-- START OF EXTRACTED TEXT --

# Photographing from Inside a Car: Project Idea needing help, suggestions!



## JonnyGEE (Feb 17, 2010)

Hi Guys,

I am very keen on starting a mini project on photographing from within the car on my travels. I basically want to document where I go, using the lights from the car as my list source at night and the ambient light in the day.

I really kind of how to get this project going contextually (as that is what my course requires) and am begging anyone for ideas and help on the subject!

I was thinking that if all else fails I was going to super-impose backgrounds through the windows but I don't see this going very far as to warrant a whole project.

So any ideas (especial with the contextual side of things) with what i could photograph from the outside for example, what I could concentrate on within the vehicle or anything else.



Thanks in advance guys



jonny



(PS: I plan to use and strap a tripod to various parts of the interior to get different angles, shots etc. Even with this I still feel lost with ideas contextually!)


----------



## SilverAWD (Feb 24, 2010)

Hmm...stopping to take pictures outside is not an option?
Although, based on my own experience traveling cross country, there are many unique and funny things you can take pictures of.  For instance, peoples creative ways to strap down something in their truck.  Or, how packed their car is with luggage and things of that nature.


----------



## Actor (Feb 25, 2010)

Try photographing billboards.  Some are interesting, others are downright funny.


----------



## photo-bob (Mar 1, 2010)

I was thinking of suggesting you photograph signs, especially city names.  The welcome to __ might work if you are lucky, have a good camera, and don't have problems with getting window reflections.  Otherwise, try photographing what's typical of that area, TX may be cattle, a farming community may be a field, NY may be the skyline, etc.  


Just my thoughts,

Photo-Bob
Nikon Cameras are my fav. followed by  Canons WITH Sigma lenses but, the absolute best is sigma and Nikon together!  Great cameras, great lenses...


----------



## JonnyGEE (Mar 4, 2010)

Hey Guys

Thanks for such useful replies! I will take all of them into consideration as they all seem ideal.

I guess what I have to do is maybe find a connection between me and the places i go to. I'd hope the imagery would reflect this but without text I can imagine it'll be impossible?



Cheers


----------



## SilverAWD (Mar 4, 2010)

Nothing is impossible.  Just have fun and take pictures of what means something to you, once all of your pictures are up, your audience should see a pattern to the pictures.  They reflect what kind of person you are.


----------



## Kethaneni (Mar 5, 2010)

Pictures taken from inside a car, hummmm. Try taking pictures of stuff in your side view mirror.


----------



## JonnyGEE (Mar 8, 2010)

Hey guys

Thanks a lot for the idea Kethaneni, I think the side view mirror idea would be a good idea, will give it a go.

Cheers for the comment SilverAWD, really helpful as i always seem to set targets and standards before i've even began to think about taking photos in the first place. It's all about progression and trial and error before the best work comes out at the end of the day.


Thanks guys


----------



## davidhannison (Mar 9, 2010)

Your idea is really good you need to have some more corrections regarding this.I think you need to consult some experienced choreographer for it.


----------

-- END OF EXTRACTED TEXT --

# GOAL
Answer these from the forum thread on photographing from inside a car:
(a) What does JonnyGEE plan to strap to various parts of the car's interior?
(b) What does Actor suggest photographing?
(c) Who suggests taking pictures of things in the side view mirror?

-- START OF EXCERPTED DATA --

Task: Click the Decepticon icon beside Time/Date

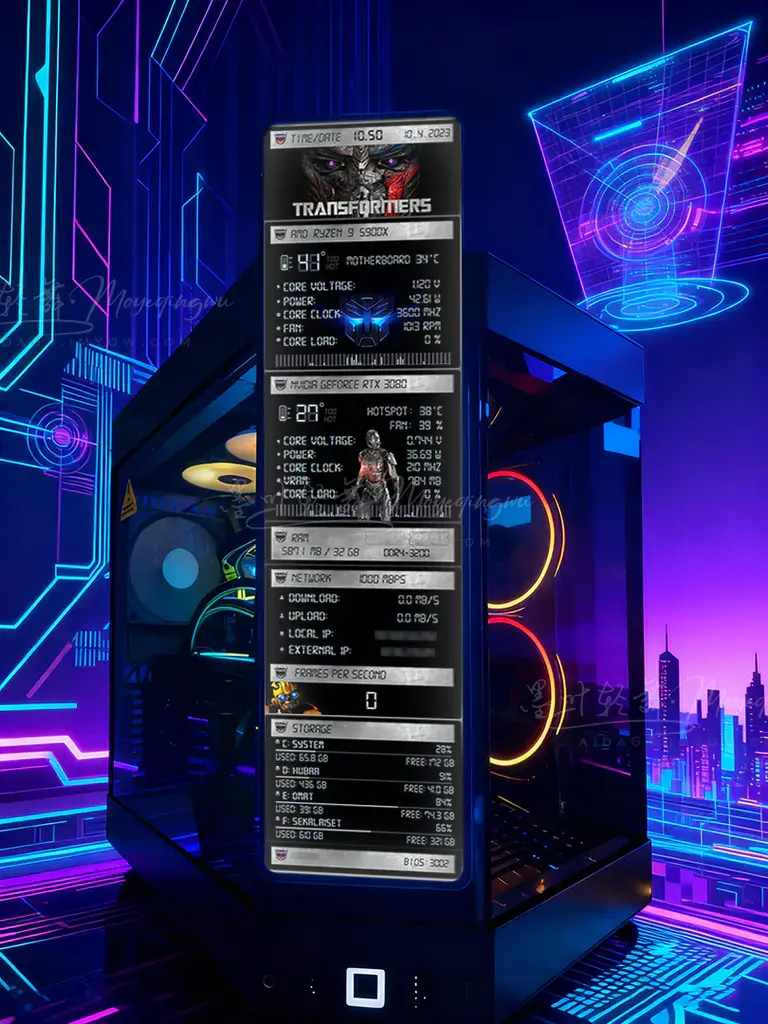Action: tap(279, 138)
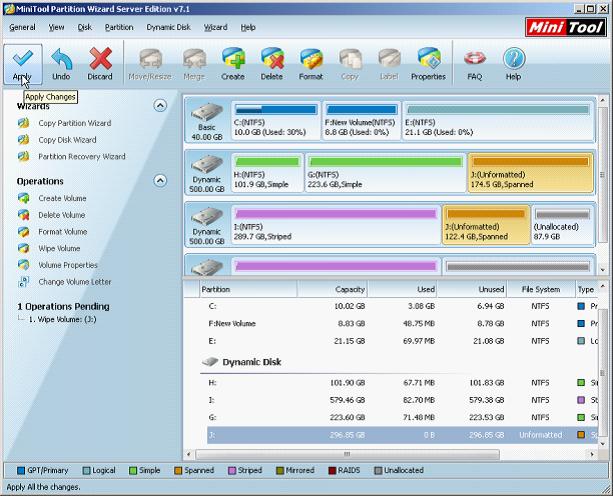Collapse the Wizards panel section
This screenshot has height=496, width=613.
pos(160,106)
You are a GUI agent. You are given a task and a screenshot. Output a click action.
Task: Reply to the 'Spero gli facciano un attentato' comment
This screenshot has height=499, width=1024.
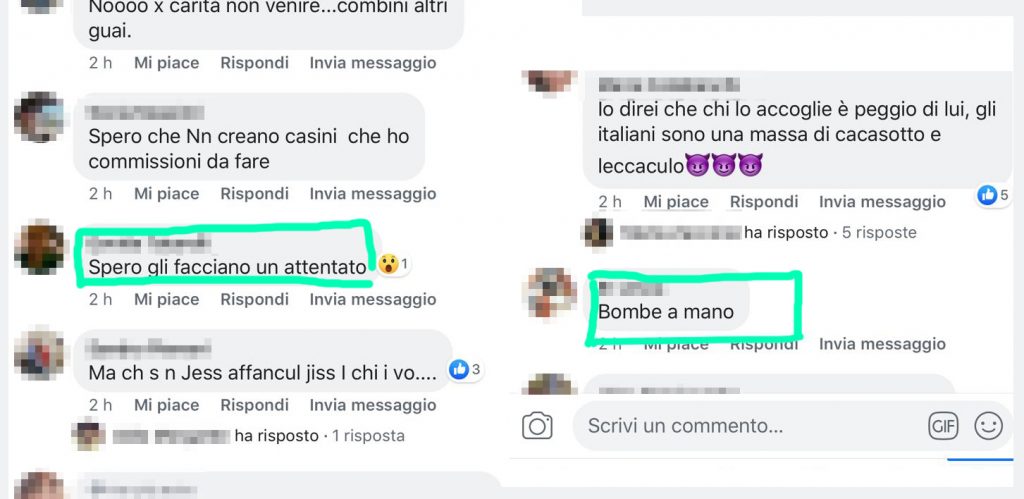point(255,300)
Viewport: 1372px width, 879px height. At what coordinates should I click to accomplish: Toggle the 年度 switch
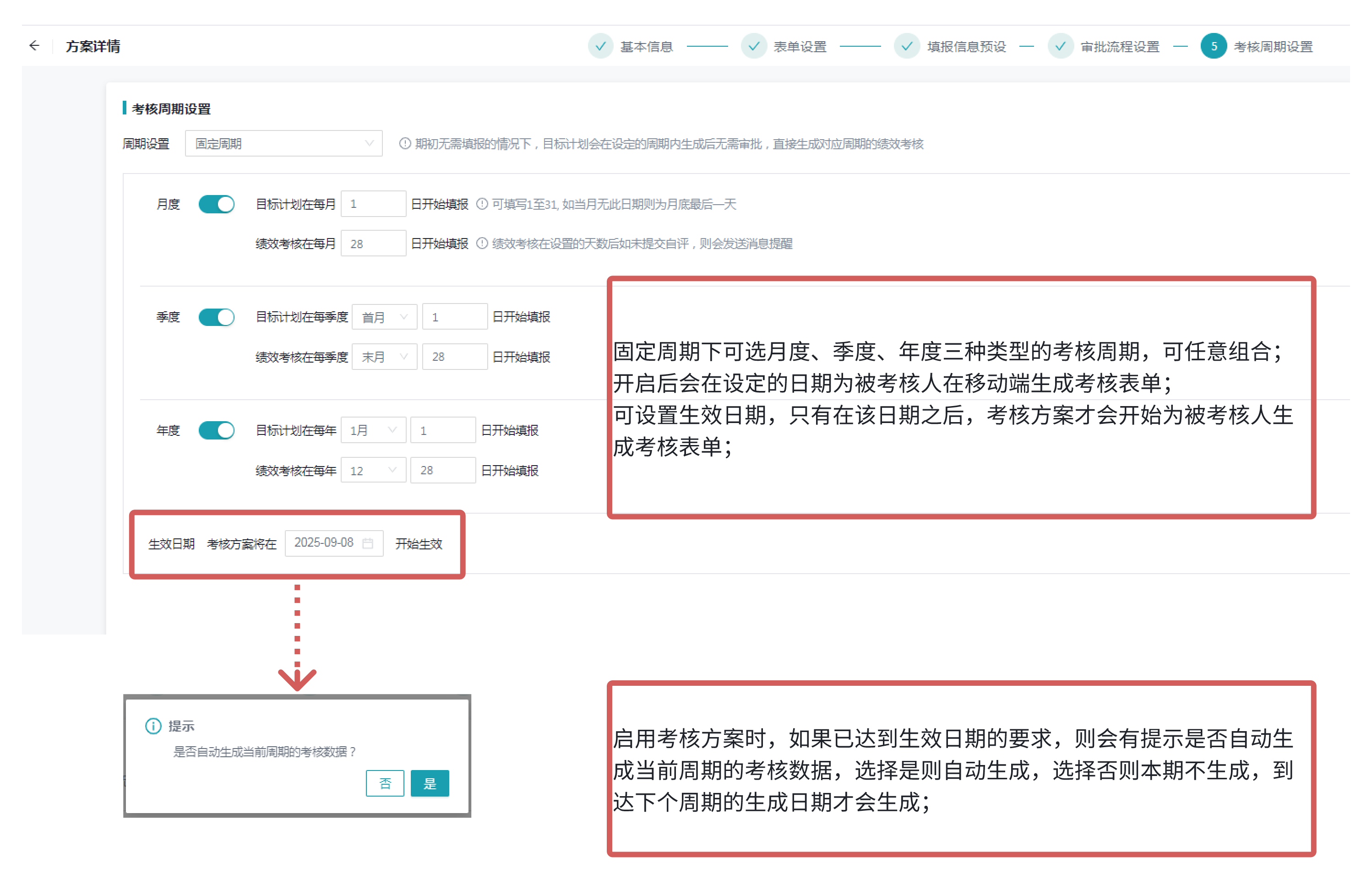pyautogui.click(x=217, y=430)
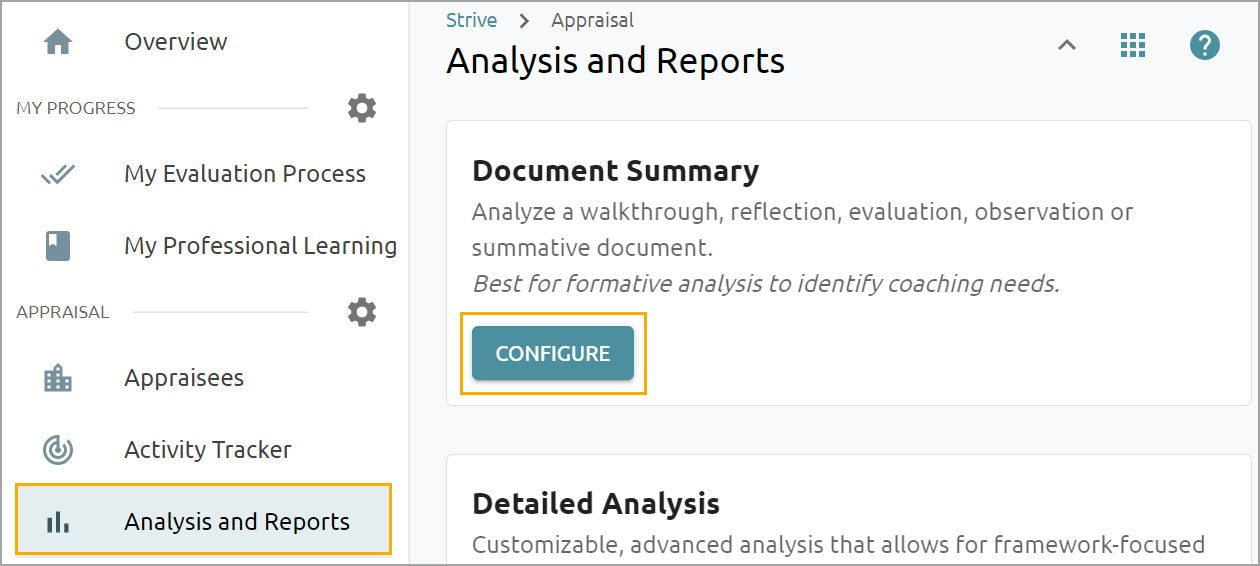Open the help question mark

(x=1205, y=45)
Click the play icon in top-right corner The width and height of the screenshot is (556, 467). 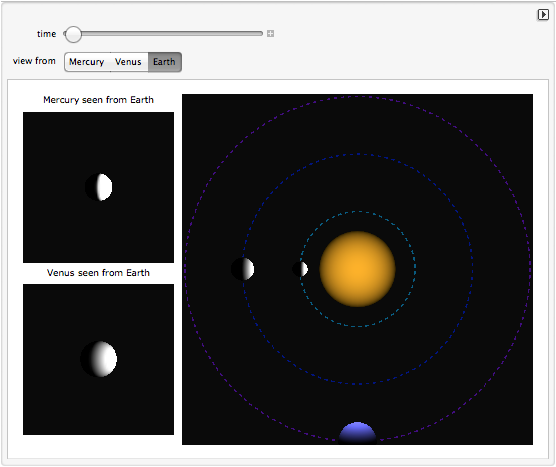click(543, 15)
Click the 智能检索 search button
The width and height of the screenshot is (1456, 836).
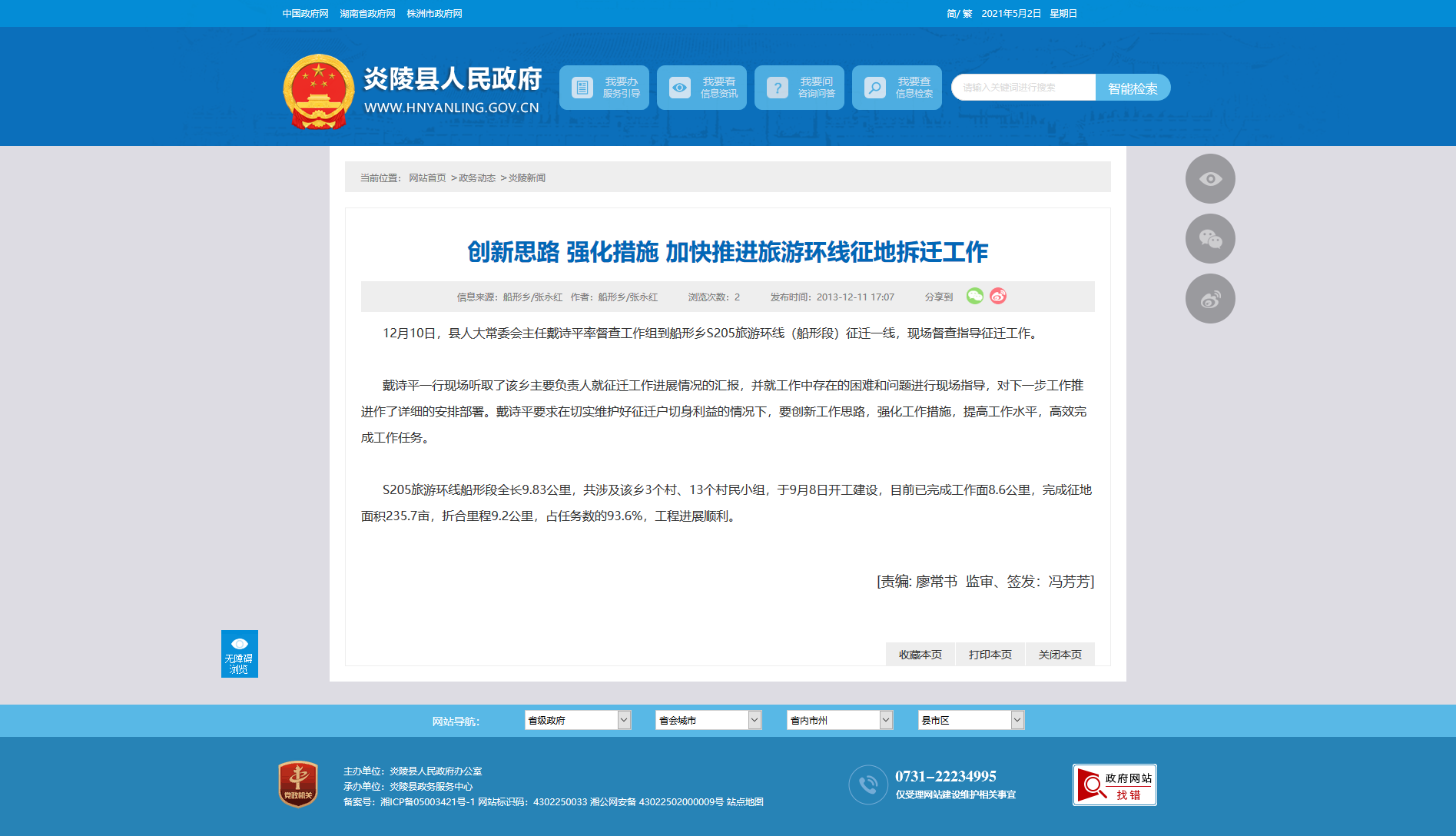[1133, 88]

-- END OF EXCERPTED DATA --

# FULL OUTPUT
(a) A tripod
(b) Billboards
(c) Kethaneni